▸ **SET TASK**: Copy every line of the data below verbatim, leaving nothing out and changing nothing.
**** THE INPUT
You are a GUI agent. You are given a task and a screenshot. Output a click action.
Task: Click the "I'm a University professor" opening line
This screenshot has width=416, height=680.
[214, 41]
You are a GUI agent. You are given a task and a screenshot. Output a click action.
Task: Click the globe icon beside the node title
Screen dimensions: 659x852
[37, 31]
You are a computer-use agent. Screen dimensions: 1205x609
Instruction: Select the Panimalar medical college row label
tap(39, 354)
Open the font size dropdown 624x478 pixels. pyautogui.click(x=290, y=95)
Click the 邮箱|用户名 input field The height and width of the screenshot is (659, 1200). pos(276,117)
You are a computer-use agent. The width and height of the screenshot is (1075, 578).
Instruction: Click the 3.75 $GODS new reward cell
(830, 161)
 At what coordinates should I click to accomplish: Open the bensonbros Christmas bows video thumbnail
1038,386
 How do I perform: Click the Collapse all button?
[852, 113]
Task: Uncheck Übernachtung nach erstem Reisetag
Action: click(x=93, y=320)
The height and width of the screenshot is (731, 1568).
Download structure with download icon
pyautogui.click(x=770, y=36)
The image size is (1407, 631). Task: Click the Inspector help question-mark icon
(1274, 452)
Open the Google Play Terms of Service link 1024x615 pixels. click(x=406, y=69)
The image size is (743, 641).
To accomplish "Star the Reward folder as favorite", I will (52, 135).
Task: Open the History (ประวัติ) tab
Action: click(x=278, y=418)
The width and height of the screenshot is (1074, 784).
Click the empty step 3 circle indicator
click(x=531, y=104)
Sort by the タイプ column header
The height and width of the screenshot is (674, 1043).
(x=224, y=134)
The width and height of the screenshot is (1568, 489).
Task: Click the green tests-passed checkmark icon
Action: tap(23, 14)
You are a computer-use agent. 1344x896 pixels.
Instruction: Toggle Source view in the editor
********
▸ **EXERCISE SOLUTION**:
You are a GUI agent. You are given a task and a screenshot. Output a click action.
Task: Click the "I'm a University professor" opening line
This screenshot has width=416, height=680.
[214, 41]
You are a GUI agent. You are given a task and a screenshot. Output a click action.
Task: Click the globe icon beside the node title
Screen dimensions: 659x852
[37, 31]
You are a computer-use agent. Screen dimensions: 1205x609
Instruction: Select the Panimalar medical college row label
tap(39, 354)
Open the font size dropdown 624x478 pixels. pyautogui.click(x=290, y=95)
Click the 邮箱|用户名 input field The height and width of the screenshot is (659, 1200). pos(276,117)
You are a computer-use agent. The width and height of the screenshot is (1075, 578).
Instruction: Click the 3.75 $GODS new reward cell
(830, 161)
 At what coordinates should I click to accomplish: Open the bensonbros Christmas bows video thumbnail
1038,386
 How do I perform: Click the Collapse all button?
[852, 113]
Task: Uncheck Übernachtung nach erstem Reisetag
Action: click(x=93, y=320)
The height and width of the screenshot is (731, 1568).
Download structure with download icon
pyautogui.click(x=770, y=36)
The image size is (1407, 631). Task: Click the Inspector help question-mark icon
(1274, 452)
Open the Google Play Terms of Service link 1024x615 pixels. click(x=406, y=69)
The image size is (743, 641).
To accomplish "Star the Reward folder as favorite", I will (52, 135).
Task: Open the History (ประวัติ) tab
Action: click(x=278, y=418)
The width and height of the screenshot is (1074, 784).
Click the empty step 3 circle indicator
click(x=531, y=104)
Sort by the タイプ column header
The height and width of the screenshot is (674, 1043).
(x=224, y=134)
The width and height of the screenshot is (1568, 489).
Task: Click the green tests-passed checkmark icon
Action: tap(23, 14)
You are a computer-use agent. 1344x896 pixels.
Instruction: Toggle Source view in the editor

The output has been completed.